Records START

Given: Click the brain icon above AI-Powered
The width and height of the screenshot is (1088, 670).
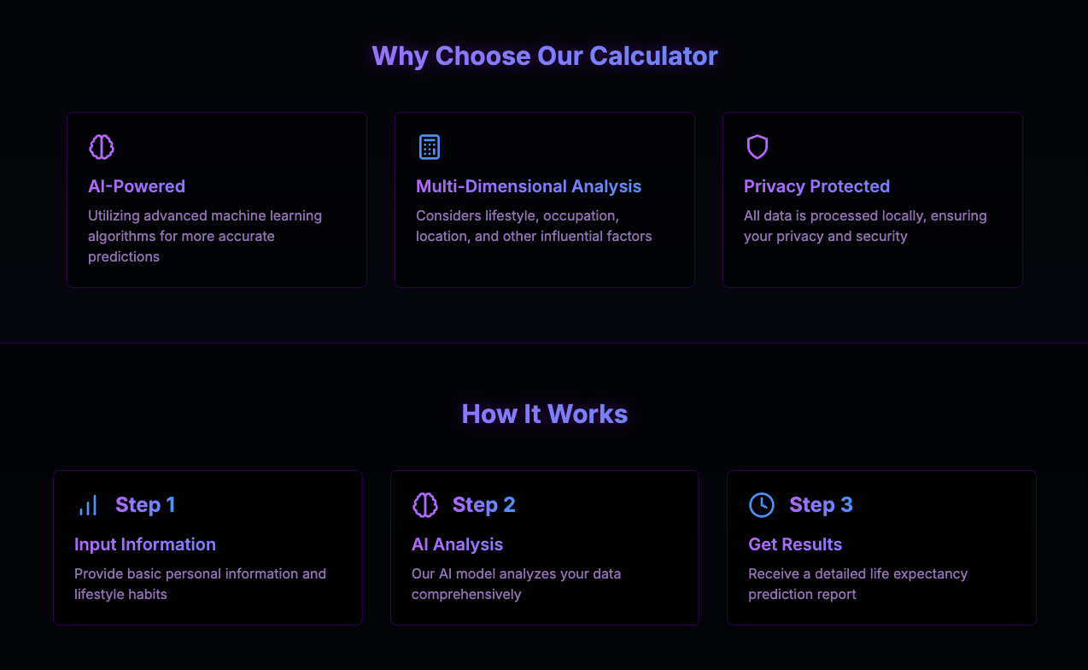Looking at the screenshot, I should 102,147.
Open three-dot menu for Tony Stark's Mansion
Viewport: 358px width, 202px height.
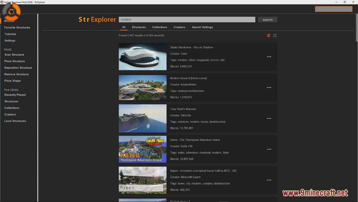tap(269, 118)
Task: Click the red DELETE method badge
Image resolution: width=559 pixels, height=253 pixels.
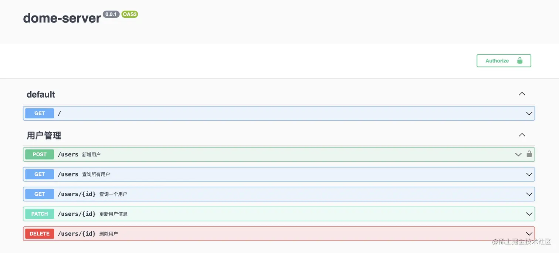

Records END

**Problem statement:** Copy out the lines above that hold the string "Click".

**Final answer:**
Given: Click the brain icon above AI-Powered
Task: Click the red DELETE method badge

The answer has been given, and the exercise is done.